[Begin Data supplied]
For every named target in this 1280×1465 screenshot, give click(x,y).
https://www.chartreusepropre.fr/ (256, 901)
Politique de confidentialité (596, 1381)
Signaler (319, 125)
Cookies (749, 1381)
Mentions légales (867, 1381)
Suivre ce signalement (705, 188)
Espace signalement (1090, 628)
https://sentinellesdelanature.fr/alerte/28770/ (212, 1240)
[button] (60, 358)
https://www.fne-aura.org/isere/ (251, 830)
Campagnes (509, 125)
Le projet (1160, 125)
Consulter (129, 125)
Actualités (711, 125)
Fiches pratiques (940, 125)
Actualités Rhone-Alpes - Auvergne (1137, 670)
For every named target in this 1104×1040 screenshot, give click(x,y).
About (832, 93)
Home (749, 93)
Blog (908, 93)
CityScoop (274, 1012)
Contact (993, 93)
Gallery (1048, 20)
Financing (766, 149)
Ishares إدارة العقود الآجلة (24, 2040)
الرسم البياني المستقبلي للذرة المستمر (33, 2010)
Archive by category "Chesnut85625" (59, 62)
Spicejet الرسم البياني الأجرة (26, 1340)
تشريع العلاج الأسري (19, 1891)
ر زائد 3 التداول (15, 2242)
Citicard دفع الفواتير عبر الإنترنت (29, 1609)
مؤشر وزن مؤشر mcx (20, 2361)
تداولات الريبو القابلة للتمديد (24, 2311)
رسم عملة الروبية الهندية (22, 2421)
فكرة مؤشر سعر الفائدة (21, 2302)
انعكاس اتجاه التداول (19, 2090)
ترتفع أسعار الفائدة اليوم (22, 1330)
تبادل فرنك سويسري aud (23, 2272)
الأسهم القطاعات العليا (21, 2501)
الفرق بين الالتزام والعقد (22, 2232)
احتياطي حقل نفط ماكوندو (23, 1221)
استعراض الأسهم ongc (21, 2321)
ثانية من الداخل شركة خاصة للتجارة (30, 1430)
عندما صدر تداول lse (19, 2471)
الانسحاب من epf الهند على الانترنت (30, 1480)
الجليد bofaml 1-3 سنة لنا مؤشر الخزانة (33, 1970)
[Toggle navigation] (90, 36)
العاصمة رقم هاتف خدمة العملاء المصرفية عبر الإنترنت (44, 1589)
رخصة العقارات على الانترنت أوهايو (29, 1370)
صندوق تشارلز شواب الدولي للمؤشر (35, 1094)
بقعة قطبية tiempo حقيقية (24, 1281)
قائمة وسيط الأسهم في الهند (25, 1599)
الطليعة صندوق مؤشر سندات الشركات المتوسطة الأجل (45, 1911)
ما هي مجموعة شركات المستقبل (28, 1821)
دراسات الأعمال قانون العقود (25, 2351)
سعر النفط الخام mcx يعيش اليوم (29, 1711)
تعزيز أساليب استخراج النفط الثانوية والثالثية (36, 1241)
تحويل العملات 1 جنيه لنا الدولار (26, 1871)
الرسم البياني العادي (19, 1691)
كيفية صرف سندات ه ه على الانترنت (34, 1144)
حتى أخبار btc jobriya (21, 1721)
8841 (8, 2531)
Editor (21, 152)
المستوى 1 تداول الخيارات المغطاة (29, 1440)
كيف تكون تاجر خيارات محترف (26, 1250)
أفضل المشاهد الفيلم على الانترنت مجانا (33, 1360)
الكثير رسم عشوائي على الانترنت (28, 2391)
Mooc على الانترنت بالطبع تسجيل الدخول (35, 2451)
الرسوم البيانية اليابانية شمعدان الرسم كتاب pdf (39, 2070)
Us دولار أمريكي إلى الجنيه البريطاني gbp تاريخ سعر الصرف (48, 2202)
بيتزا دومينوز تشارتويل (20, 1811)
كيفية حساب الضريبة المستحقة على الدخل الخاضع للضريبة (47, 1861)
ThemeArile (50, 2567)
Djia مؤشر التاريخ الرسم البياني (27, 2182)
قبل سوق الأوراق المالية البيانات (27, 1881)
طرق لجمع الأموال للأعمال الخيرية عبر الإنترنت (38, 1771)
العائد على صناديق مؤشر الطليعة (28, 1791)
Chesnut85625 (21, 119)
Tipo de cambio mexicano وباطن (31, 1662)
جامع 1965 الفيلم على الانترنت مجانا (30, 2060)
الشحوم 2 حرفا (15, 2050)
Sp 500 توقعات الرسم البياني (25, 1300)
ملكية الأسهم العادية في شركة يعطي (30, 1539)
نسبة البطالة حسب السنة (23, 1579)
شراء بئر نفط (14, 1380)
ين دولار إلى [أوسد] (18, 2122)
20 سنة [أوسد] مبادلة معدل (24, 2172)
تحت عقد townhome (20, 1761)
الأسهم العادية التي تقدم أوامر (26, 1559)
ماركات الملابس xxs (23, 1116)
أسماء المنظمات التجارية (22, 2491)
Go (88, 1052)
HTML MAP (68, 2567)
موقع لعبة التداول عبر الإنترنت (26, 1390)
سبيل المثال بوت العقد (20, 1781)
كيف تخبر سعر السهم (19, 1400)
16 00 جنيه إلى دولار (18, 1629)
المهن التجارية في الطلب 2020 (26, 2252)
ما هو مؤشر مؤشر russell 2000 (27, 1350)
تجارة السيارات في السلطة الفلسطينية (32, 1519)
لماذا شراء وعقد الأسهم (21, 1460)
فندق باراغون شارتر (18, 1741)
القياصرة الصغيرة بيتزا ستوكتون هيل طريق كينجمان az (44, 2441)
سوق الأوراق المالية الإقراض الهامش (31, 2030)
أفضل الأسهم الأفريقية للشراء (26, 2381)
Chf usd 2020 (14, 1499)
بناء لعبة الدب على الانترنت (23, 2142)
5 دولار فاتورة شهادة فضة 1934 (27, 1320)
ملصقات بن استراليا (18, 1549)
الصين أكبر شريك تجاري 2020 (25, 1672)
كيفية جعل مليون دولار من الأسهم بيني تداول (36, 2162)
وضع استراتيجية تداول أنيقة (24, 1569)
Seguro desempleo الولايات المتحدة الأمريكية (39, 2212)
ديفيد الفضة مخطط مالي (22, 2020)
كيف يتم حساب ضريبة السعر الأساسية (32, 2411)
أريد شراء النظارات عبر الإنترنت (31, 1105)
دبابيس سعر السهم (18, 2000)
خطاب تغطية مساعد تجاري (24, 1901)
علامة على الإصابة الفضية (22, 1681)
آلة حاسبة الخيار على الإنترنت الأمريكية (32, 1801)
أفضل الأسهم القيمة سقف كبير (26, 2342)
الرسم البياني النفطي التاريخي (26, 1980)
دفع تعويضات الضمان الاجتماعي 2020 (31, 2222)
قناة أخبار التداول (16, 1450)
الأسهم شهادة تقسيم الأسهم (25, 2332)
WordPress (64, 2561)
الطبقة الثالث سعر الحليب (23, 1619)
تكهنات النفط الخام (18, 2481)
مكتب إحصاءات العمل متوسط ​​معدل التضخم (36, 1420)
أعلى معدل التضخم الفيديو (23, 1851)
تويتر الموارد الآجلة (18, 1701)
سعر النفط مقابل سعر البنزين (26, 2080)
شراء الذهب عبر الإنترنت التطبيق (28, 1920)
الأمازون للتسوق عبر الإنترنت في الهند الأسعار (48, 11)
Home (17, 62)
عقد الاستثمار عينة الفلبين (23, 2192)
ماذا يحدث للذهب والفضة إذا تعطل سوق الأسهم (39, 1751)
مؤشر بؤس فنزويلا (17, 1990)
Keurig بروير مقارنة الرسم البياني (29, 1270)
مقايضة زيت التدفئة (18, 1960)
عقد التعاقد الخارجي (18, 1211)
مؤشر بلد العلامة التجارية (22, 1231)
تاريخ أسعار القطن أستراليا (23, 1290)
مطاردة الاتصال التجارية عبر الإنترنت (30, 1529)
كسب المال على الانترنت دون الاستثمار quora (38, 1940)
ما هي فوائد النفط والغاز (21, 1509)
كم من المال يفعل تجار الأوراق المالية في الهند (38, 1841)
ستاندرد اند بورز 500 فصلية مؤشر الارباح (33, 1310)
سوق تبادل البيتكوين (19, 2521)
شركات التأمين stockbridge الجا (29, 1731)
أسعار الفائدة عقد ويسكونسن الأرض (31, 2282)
[End Data supplied]
Change "Chesnut85625" to "Walnut85625" in the rows that open with the line containing "Djia مؤشر التاريخ الرسم البياني (27, 2182)" and close with the line containing "شراء بئر نفط (14, 1380)". Give only those rows, with everything else left as it stands.

Djia مؤشر التاريخ الرسم البياني (27, 2182)
قبل سوق الأوراق المالية البيانات (27, 1881)
طرق لجمع الأموال للأعمال الخيرية عبر الإنترنت (38, 1771)
العائد على صناديق مؤشر الطليعة (28, 1791)
Walnut85625 (21, 119)
Tipo de cambio mexicano وباطن (31, 1662)
جامع 1965 الفيلم على الانترنت مجانا (30, 2060)
الشحوم 2 حرفا (15, 2050)
Sp 500 توقعات الرسم البياني (25, 1300)
ملكية الأسهم العادية في شركة يعطي (30, 1539)
نسبة البطالة حسب السنة (23, 1579)
شراء بئر نفط (14, 1380)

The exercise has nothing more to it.